2.2.2. Flucloxacillin
Flucloxacillin (FC) is an isoxazolyl penicillin, a group of antibiotics that includes flucloxacillin, oxacillin, cloxacillin, dicloxacillin and methicillin [
55].
Figure 2 shows the chemical structure of FC.
Figure 2. Chemical structure of flucloxacillin.
All these drugs are beta-lactamase resistant and have been largely used to treat infections due to Gram-positive rods, mainly penicillin-resistant
Staphylococcus spp. Presently, due to the emergence of methicillin-resistant
Staphylococcus strains, the use of flucloxacillin and other isoxazolyl penicillins has been significantly reduced [
56].
FC is generally safe and well tolerated, as adverse events following its administration are low in frequency and are mild and transient. However, the administration of FC can lead to the development of cholestatic hepatitis, which occurs in 1–2 individuals per every 1,000 treated patients within 1 to 45 days of starting treatment [
57]. This adverse event is relatively uncommon in children, as most cases have been diagnosed in patients older than 55 years [
58]. In most cases, this liver disease tends to dissipate spontaneously in several months, even though the development of chronic vanishing bile duct syndrome is possible [
59] and fatal cases have been described [
60]. As for AC, immune pathogenesis is considered the basis for the development of liver disease caused by FC. It has been shown that more than 84% of patients with FC-associated hepatitis carry the HLA-B*57:01 allele, and that people with this genetic mutation have an 80 times greater likelihood of experiencing this adverse event [
61,
62,
63]. Moreover, an association has also been seen with HLA-B*57:03 [
62]. Interestingly, HLA-B*57 alleles have not been associated with hepatotoxicity induced by other isoxazolyl penicillins.

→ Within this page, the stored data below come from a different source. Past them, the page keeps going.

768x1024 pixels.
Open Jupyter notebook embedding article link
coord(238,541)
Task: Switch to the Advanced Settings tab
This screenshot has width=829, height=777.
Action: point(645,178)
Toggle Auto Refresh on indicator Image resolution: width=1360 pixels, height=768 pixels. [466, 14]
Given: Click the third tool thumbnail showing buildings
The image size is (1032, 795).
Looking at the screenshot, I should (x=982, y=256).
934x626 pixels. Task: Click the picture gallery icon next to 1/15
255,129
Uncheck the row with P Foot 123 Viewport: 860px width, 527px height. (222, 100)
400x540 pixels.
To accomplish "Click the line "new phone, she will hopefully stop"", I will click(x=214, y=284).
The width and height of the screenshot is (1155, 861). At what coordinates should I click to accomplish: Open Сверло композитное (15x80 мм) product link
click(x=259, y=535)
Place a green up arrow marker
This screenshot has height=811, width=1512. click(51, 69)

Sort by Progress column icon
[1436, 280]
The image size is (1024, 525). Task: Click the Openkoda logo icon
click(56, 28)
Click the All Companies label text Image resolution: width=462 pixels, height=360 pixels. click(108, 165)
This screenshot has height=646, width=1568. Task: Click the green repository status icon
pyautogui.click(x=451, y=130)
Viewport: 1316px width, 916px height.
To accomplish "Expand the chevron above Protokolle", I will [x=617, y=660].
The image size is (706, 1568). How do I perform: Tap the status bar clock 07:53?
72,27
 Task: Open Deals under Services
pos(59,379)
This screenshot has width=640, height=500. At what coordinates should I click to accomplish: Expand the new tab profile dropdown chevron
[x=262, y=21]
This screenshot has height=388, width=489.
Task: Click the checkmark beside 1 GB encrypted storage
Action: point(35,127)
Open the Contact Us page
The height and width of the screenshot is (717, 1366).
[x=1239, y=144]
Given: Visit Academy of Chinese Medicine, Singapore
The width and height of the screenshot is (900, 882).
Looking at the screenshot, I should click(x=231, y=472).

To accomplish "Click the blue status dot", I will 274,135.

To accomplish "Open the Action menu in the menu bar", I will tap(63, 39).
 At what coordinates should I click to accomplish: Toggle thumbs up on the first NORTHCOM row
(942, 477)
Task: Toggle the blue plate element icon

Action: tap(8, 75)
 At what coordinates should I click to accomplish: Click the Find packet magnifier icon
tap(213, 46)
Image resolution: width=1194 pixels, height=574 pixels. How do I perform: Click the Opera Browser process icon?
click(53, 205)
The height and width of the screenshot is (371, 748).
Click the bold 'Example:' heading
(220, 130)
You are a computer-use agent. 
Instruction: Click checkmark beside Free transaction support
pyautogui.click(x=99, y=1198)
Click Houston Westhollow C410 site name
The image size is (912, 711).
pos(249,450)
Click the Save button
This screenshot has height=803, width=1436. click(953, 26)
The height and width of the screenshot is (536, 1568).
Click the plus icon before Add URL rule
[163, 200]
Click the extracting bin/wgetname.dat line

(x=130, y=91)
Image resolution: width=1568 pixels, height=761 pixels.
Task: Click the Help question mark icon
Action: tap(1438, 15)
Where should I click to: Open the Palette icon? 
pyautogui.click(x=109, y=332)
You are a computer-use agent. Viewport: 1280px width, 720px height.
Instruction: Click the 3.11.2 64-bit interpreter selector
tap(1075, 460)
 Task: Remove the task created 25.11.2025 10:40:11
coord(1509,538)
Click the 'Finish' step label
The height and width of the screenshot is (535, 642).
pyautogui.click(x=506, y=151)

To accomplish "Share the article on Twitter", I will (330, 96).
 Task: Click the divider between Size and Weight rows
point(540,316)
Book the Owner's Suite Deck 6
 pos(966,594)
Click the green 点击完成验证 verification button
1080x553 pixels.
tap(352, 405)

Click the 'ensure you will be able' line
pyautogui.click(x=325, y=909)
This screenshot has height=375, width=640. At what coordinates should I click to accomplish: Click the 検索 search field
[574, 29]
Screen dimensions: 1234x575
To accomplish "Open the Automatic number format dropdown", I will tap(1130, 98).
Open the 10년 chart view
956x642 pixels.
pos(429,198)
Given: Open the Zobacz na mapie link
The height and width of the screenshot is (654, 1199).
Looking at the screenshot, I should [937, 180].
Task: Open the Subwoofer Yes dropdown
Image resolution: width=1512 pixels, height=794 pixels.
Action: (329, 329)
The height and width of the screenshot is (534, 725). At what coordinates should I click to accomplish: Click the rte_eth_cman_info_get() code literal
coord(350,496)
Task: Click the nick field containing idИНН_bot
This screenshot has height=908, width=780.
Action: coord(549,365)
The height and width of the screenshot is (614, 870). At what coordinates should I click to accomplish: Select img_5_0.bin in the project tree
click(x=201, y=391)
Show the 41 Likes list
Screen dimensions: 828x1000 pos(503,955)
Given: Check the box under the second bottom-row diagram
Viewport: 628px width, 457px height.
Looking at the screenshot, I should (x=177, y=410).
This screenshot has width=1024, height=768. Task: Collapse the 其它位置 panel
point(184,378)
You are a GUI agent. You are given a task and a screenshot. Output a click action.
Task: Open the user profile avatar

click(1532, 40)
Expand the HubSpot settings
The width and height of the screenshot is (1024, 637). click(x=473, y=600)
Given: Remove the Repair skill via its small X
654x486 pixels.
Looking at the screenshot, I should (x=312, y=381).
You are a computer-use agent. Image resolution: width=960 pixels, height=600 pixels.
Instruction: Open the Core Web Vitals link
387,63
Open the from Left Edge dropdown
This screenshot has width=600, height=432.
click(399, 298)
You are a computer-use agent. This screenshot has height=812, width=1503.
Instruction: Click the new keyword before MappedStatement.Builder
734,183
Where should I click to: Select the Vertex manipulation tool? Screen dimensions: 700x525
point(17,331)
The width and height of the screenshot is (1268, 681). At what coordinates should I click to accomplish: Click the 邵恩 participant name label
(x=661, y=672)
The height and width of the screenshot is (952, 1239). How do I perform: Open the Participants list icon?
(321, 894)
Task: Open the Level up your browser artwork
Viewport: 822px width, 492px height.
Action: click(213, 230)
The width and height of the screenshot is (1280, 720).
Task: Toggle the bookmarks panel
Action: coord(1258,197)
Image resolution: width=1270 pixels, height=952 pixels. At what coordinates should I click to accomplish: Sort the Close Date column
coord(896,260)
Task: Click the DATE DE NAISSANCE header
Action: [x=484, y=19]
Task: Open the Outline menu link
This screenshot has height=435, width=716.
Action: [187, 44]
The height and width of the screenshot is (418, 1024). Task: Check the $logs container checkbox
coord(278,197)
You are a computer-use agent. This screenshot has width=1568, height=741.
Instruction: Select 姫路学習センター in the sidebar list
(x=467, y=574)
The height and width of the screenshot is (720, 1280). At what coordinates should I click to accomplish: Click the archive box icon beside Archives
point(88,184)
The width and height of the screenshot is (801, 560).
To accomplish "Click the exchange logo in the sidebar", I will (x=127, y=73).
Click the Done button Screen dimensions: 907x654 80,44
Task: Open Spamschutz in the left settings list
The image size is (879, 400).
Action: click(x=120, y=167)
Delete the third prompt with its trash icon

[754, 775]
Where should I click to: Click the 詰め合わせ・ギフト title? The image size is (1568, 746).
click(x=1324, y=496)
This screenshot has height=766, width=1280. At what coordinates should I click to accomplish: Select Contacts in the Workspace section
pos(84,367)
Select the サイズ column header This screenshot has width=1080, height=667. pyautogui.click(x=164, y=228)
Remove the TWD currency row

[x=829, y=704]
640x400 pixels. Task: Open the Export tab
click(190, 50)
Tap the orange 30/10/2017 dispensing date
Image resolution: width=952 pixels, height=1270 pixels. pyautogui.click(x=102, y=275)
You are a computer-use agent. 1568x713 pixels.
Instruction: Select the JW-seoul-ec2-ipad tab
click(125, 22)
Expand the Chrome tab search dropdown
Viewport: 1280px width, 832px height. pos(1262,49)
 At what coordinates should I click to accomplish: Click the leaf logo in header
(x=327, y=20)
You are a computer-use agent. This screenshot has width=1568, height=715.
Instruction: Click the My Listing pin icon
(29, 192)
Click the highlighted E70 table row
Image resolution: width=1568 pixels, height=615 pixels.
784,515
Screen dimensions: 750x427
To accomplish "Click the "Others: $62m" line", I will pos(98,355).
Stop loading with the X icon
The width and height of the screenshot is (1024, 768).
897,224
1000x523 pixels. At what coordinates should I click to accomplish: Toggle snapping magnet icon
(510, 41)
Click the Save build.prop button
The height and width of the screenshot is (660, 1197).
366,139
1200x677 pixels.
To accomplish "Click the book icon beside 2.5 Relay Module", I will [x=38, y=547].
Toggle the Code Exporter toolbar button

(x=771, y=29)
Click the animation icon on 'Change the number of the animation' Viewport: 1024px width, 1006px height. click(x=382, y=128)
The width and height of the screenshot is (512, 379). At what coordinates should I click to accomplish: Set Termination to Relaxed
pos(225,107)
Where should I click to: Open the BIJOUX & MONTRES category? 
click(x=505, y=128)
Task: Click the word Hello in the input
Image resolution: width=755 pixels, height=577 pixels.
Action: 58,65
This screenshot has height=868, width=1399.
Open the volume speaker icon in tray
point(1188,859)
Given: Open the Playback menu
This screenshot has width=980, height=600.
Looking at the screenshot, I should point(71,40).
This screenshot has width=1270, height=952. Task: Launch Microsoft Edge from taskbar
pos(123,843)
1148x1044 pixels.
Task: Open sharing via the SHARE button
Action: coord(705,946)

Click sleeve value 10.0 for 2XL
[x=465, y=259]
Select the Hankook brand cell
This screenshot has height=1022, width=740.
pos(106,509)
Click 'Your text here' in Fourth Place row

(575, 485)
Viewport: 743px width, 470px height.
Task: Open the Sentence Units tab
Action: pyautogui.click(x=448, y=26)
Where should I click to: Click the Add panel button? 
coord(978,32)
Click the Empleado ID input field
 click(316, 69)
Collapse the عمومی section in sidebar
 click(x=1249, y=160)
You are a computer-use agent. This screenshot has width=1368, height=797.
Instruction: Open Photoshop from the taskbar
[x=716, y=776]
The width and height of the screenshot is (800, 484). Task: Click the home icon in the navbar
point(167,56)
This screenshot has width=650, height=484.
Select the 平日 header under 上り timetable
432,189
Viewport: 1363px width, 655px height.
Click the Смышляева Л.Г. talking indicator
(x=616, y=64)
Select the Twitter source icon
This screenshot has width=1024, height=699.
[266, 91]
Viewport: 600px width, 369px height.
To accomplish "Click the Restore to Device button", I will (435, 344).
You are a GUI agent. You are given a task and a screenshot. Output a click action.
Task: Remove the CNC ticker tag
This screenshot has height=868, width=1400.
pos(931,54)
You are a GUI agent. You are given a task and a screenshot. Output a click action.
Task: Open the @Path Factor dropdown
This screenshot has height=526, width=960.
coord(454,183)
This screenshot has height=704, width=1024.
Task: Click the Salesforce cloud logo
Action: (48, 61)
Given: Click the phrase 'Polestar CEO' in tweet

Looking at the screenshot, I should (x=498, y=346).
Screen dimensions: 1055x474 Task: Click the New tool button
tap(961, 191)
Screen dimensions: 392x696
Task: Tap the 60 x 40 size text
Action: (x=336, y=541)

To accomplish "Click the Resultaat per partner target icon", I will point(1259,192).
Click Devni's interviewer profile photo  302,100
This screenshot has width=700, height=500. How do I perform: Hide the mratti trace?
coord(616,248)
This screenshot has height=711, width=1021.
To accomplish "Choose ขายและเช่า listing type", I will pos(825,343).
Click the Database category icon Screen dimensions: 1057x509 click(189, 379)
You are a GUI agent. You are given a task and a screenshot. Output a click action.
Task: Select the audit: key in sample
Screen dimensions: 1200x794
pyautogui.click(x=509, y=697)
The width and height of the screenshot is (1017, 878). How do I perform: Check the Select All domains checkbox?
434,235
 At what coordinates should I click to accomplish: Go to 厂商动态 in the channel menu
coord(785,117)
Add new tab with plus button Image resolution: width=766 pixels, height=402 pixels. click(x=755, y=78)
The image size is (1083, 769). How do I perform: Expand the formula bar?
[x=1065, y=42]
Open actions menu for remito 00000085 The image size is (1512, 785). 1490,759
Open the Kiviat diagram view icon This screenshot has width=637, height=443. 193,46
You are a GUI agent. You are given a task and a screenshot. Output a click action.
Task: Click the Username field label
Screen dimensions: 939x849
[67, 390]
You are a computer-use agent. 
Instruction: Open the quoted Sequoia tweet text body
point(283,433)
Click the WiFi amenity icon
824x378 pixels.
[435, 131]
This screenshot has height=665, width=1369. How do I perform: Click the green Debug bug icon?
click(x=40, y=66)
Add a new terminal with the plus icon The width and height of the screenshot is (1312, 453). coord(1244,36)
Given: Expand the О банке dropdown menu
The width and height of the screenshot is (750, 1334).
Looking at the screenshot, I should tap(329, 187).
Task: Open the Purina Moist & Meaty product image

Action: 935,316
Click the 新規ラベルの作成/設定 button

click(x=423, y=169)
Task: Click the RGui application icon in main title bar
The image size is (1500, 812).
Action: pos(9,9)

2.3. Antituberculous Drugs
Most patients, including children, suffering from tuberculosis are treated with a combination of multiple drugs; these are, most frequently, isoniazid (IS), rifampicin, pyrazinamide and ethambutol [
65]. During treatment, generally between 6 weeks and 6 months after the start of drug administration [
66], up to 20% of treated patients [
67] develop signs of hepatotoxicity, with a lower frequency being observed among children [
68,
69]. Several factors, including age ≥60 years, female gender, a poor nutritional status and concomitant chronic hepatitis B infection, are associated with an increased risk of liver damage. However, genetic susceptibility seems to play a relevant role in this regard. In most cases, liver damage is limited to an asymptomatic, slight elevation in the concentration of serum transaminase in the liver that generally settles with the continued use of the drugs or disappears when the drugs are withdrawn. However, a subgroup accounting for approximately 1% of treated patients suffers from more severe drug-induced liver injury, with severe and prolonged transaminase elevation and relevant hepatocellular damage that can lead, in rare cases, to fulminant liver failure and death [
70,
71]. Although some cases of these adverse events have been ascribed to rifampicin [
72] and pyrazinamide [
73], IS is considered the most significant cause of liver damage in patients receiving antituberculous drugs [
74]. Evidence suggesting that signs of hepatoxicity can be detected in patients of any age receiving isoniazid alone for prophylaxis strongly supports this conclusion [
75].
2.4. Sulfonamides
Sulfonamides were the first synthetic antimicrobial drugs introduced in clinical practice [
92]. They were originally active against several Gram-positive and Gram-negative bacteria, and were largely used against a large number of bacterial diseases with satisfactory results. They are bacteriostatic agents that act by competitively inhibiting folic acid synthesis, which prevents the growth and proliferation of bacteria [
93]. With the availability of antibiotics that are bactericidal, more effective, better tolerated and safe, the prescription of sulfonamides progressively declined. Most of them are now rarely used in clinical practice. The only exception is sulfamethoxazole (SMX), which, in combination with trimethoprim (TMP-SMX), is indicated and largely prescribed for prophylaxis and the treatment of several bacterial infections, including traveler’s diarrhea, urinary tract infections, and shigellosis; it is also included by the World Health Organization (WHO) in the list of essential medicines [
94].
3. Antibiotics for Which the Role of Genetics in Conditioning the Development of Adverse Events Is not Definitively Demonstrated
3.1. Linezolid
Linezolid (LZ) is the first oxazolidinone antibiotic to be produced; this is a group of drugs recently developed to overcome some of the clinical problems strictly related to the emergence of bacterial resistance to antibiotics. Figure 3 shows the chemical structure of LZ.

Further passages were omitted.